James observó cómo ella lo miraba entrecerrando sus preciosos ojos verdes. Le recordó a un felino, uno de esos animales exóticos de piel suave y garras afiladas. Hermoso, pero peligroso al mismo tiempo.
—Victoria… —la amonestó.
—No, James. Tú no eres mi padre, ni siquiera mi hermano. Eres solo mi primo, y no tengo por qué darte explicaciones sobre mi vida y, mucho menos, sobre mi corazón —declaró con tono firme—. Pero, para que te quedes tranquilo, te diré que sí, que tengo un nuevo pretendiente.
Tras esas palabras, su prima se marchó en medio de un remolino de seda verde, dejándolo perplejo y confundido. ¿Qué demonios le pasaba a Victoria? ¿Y quién era ese nuevo pretendiente? Ella tenía razón en que no le correspondía el papel de protector ni de guardián, pero, de alguna forma, se había acostumbrado a ello, igual que lo había hecho con Arabella, y no pensaba mantenerse de brazos cruzados por mucho que ella se lo exigiera.

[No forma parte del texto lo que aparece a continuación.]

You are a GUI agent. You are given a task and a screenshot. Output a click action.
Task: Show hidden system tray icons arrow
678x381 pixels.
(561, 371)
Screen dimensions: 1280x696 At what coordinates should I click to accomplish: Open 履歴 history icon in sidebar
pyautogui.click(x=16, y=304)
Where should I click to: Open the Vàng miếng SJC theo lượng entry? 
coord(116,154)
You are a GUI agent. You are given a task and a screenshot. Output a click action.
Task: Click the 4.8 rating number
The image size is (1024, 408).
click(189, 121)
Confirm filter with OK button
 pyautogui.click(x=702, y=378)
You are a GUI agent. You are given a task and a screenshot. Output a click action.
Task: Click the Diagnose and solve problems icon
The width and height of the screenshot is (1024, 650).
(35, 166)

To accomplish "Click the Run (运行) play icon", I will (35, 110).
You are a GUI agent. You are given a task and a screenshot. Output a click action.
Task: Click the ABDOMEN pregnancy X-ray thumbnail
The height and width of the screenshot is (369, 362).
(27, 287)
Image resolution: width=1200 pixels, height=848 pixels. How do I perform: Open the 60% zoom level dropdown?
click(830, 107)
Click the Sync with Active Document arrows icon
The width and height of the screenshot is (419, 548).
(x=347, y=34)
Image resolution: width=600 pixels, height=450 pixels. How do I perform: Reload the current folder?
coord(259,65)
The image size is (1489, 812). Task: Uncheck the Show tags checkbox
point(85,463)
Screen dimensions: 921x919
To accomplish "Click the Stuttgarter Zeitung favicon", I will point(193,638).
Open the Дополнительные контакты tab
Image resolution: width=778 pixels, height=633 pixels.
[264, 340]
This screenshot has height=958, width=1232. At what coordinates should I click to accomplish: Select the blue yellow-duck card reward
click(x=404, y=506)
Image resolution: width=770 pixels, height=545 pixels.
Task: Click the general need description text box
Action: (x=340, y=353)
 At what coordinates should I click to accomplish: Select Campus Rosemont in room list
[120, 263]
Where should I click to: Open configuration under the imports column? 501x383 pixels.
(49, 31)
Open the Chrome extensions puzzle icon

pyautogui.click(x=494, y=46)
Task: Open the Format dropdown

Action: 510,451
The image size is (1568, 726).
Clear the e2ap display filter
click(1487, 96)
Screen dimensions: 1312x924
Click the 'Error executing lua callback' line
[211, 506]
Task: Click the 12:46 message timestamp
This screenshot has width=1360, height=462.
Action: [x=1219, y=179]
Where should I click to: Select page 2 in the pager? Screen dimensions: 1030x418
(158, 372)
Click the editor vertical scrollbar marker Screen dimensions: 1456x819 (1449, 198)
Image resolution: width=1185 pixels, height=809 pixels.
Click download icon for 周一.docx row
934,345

Desde su altura de casi un metro noventa, oteó los jardines en busca del conde de Rothwell. Lo localizó junto a una de las fuentes charlando con un par de caballeros. Se acercó a ellos justo en el momento en que los hombres se despedían.
—James, muchacho, ¿cómo estás? —lo saludó cariñosamente el conde—. Hace tiempo que no sé nada de ti. ¿Cómo te va?
James le sonrió.
—Hola, tío William. —A pesar de que su primer nombre era Theodore, los trillizos Marston siempre se habían empeñado en llamarlo William, porque de niños les había parecido un nombre más fácil de recordar—. Me encuentro bien y, por lo que puedo ver, usted también.
—Así es, muchacho. Acabo de hablar con tu padre sobre lo feliz que estoy por la boda de Arabella —comentó—. Sé que Victoria la va a echar mucho de menos, pero, al fin y al cabo, ella también se casará pronto.
El estómago le dio un desagradable vuelco al escuchar esas palabras y el nudo que se le hizo en la garganta lo empujó a toser.
—¿Victoria ha recibido alguna propuesta de matrimonio? —le preguntó cuando se le calmó la tos.
—De hecho, ha recibido varias y, aunque algunas las ha rechazado, estoy seguro de que pronto se decidirá. En realidad, yo creo que ya se ha decidido —le confesó. Luego bajó la voz a un susurro y prosiguió—: Soy su padre y la conozco. Victoria está enamorada.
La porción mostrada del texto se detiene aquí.